The progressive Zionism of many of us at Adat Shalom — in line with that of many synagogues, New Israel Fund, J Street and others — offers a needed bridge-building voice. We contribute importantly to the pro-Israel world in a “my country, right its wrongs” way. We are decidedly neither post- nor anti-Zionist. Yet we equally oppose the readiness of some self-appointed “communal gatekeepers” to censure so many, with so little nuance, as “dangerous enemies of our people.”
Jews who routinely label other Jews and seek to block their speech even on unrelated topics only alienate the rising generation and all of us who align with liberal democratic values. These timeless values, like minority rights, open inquiry and respect for all (“derech eretz”), are Jewish values.
When the Jewish community’s fractiousness and anti-free-speech tendencies are allowed to carry the day, both here and in Israel, our values are undermined — and young Jews often walk away altogether.

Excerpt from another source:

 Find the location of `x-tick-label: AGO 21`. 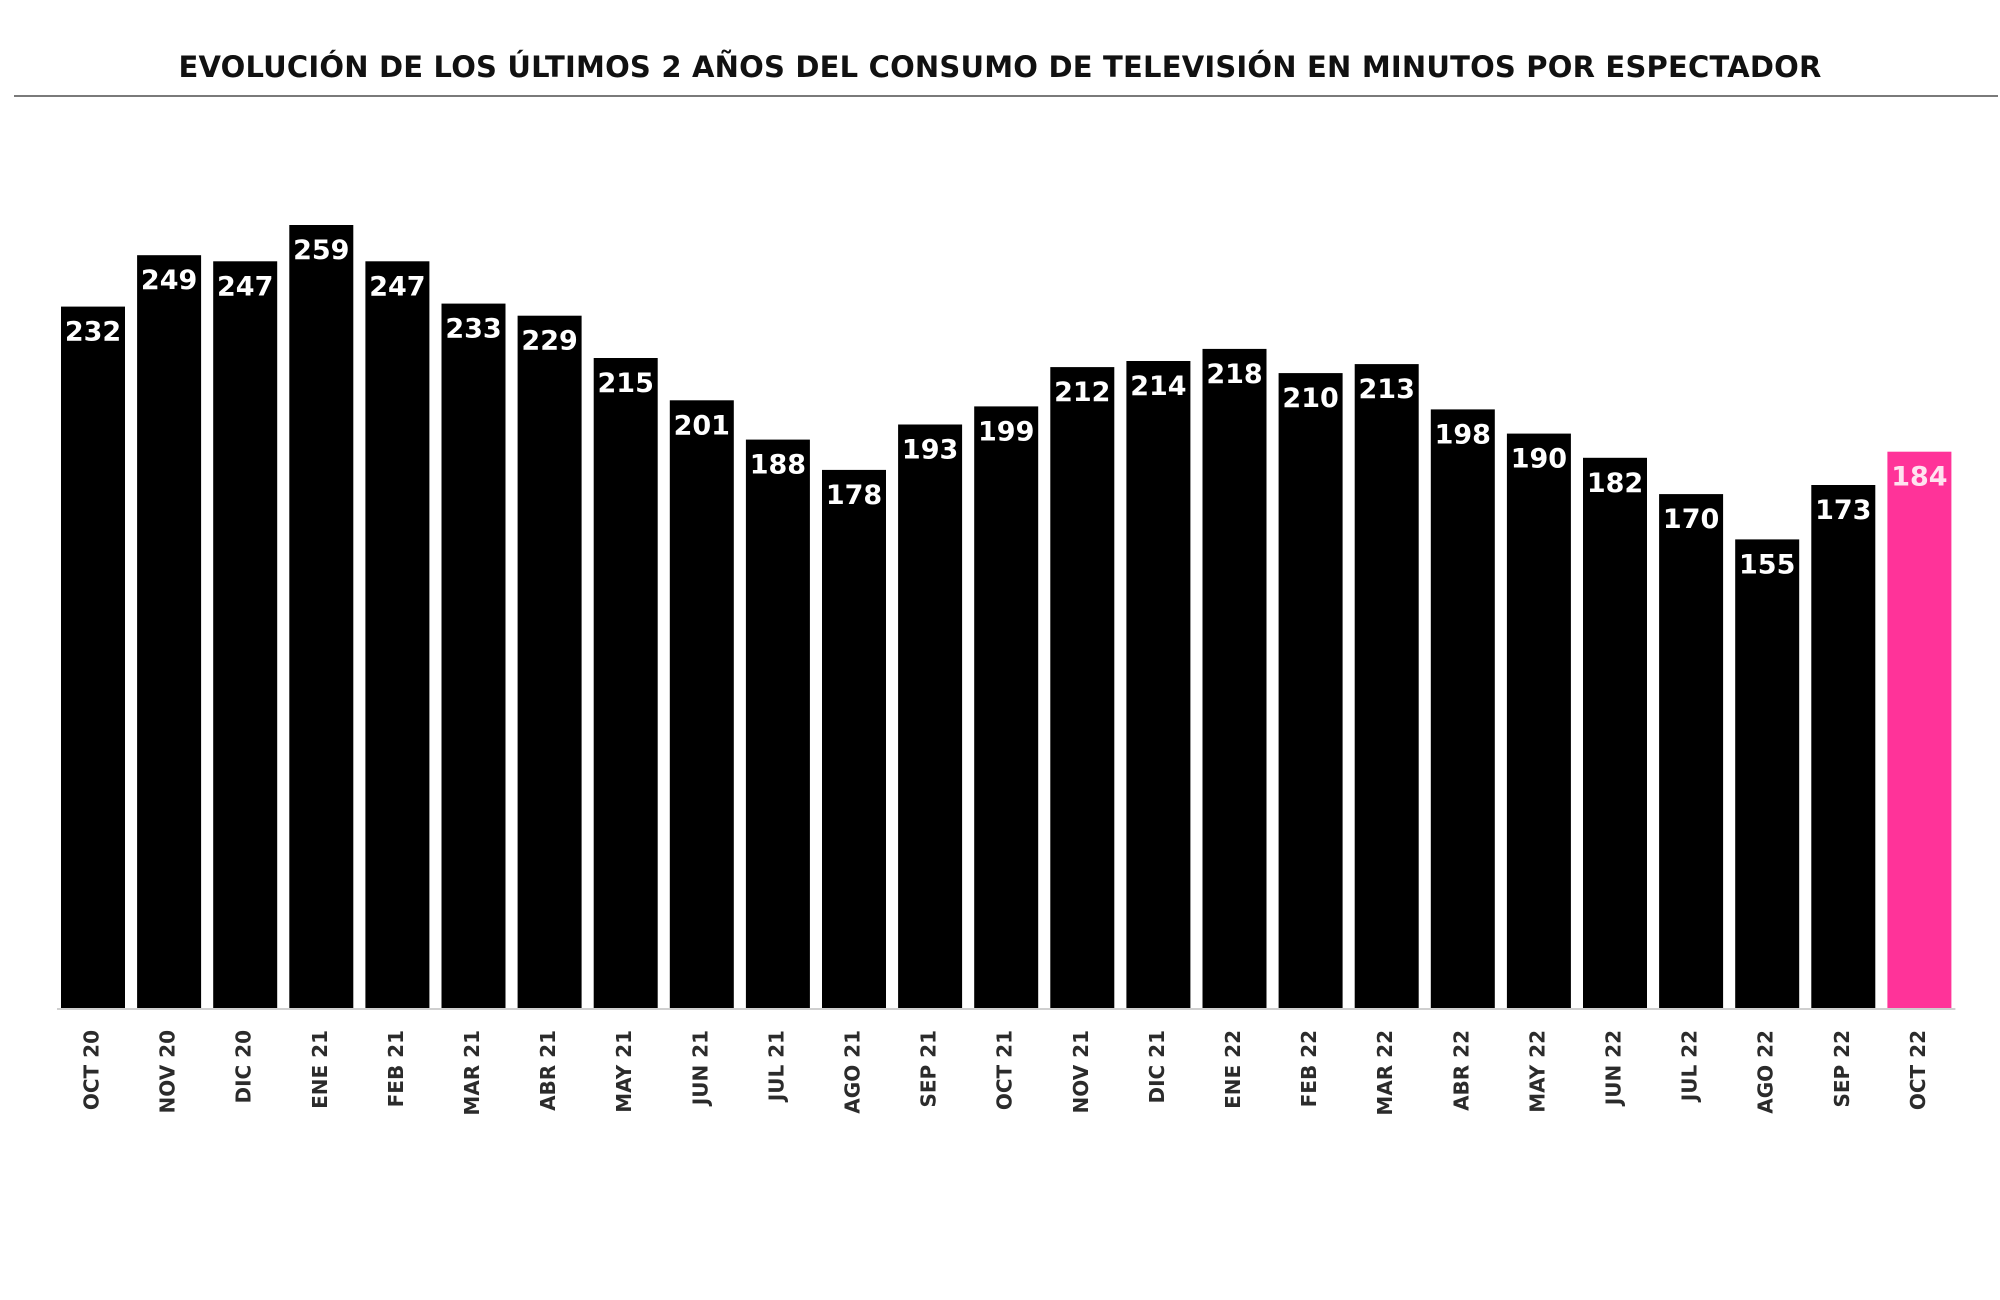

We impose narrow litmus tests at our own grave peril.
Meanwhile, 364 years of Jewish settlement here — which should be celebrated by all — have been expertly chronicled by Diner, a distinguished peer-reviewed historian. Adat Shalom leader Myrna Goldenberg, herself a history Ph.D., calls Diner “a superb, accomplished scholar” and “a generous mentor,” adding: “Yes, I wish she were less vitriolic about Israel, but I respect her right to speak up.” That says it all.
This controversy unfolds during Elul, when our fingers are to be pointed inward, not outward. Sure, their actions are not always just or peaceful; what about ours? Yes, others deny elements of my core story; in what ways do I deny theirs?
Elul demands humble self-reckoning, or “soul accounting” (“cheshbon hanefesh”). It invites us to be less certain, to question our narratives, privileges and assumptions. “From the place where we are [rigidly] right,” wrote Israeli poet Yehuda Amichai, “flowers will never grow in the spring.”
In the name of Jewish continuity — in the name of such great Jewish values as humility and pluralism — and in affirmation of “ahavat yisrael” (love for the people and variously-expressed-connections with the land): Adat Shalom is honored to provide its sanctuary to the Foundation for Jewish Studies, on Labor Day, for the sacred study of American Jewish history. No fear; no preconditions.
Rabbi Fred Scherlinder Dobb serves Adat Shalom Reconstructionist Congregation in Bethesda.